And yes, acknowledging this does not mean that it's perfect. It is far from perfect - it's run in an overly-capitalist way, by an extremely small group of very powerful people, and there are many things that I would change about the way it operates given the chance. But the comparison I would make is with coffee-houses. I have many issues with companies like Starbucks and Costa Coffee, but that doesn't mean I'm against the existence of coffee-houses generally - in fact, given the opportunities they create for community cohesion, I think they're a positive thing to have on our high streets. I feel the same with social media. Having a lot of issues with the ruthless corporatism of it (which we should have) does not mean we need to object to the technology being there, or that we need to avoid it. I think it's something we can work with, and form our own personal moral compasses about. And I also think that, even if we haven't yet reached a world where our media isn't owned by the powerful, we are so incredibly privileged to live in a world where they don't always create the content we consume. This is something that, if we're going to change the world (hopefully in a socialist way), we are going to need.

I'll just conclude by saying that one thing I've heard quite a lot, from people of many different persuasions, is that conversations online have a tendency to get more heated than they do in person.

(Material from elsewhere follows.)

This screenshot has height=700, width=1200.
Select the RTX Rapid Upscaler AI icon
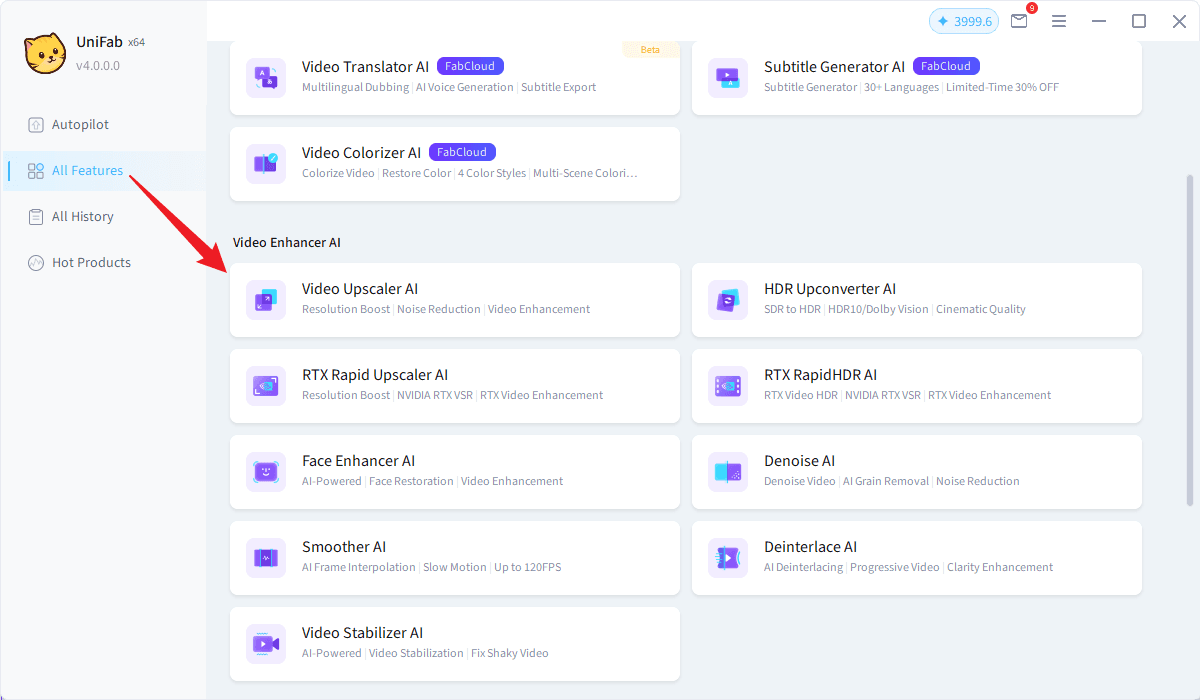click(x=266, y=386)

The justification given for this is that when you're hiding behind a screen, it's easy to detach yourself from the fact that you're talking to a real person, who has feelings and will be affected by what you say. And there is some truth in that, but, like with whether social media is the best or worst thing in society, the opposite is also true. I find that I am a far more thoughtful and considered person online than I am in person. The reason for this is that in person, if someone says something that annoys you, it's easy to get cross with them, and that can lead to having a falling-out and perhaps no one learns anything. But online, if someone hits a raw nerve, you don't have to show them anything more than you want to. You don't have to respond straight away, if you're not ready. You have the time to make yourself a cup of tea, re-read what they said to make sure you didn't misunderstand it, and think about how you're going to write a response which is polite and diplomatic but also doesn't shy away from the truth. I've found this to be a really positive thing for my communication skills, and also for my general control over my emotions. Of course, like everything else about social media, it's a matter of whether you actually choose to use it in that way.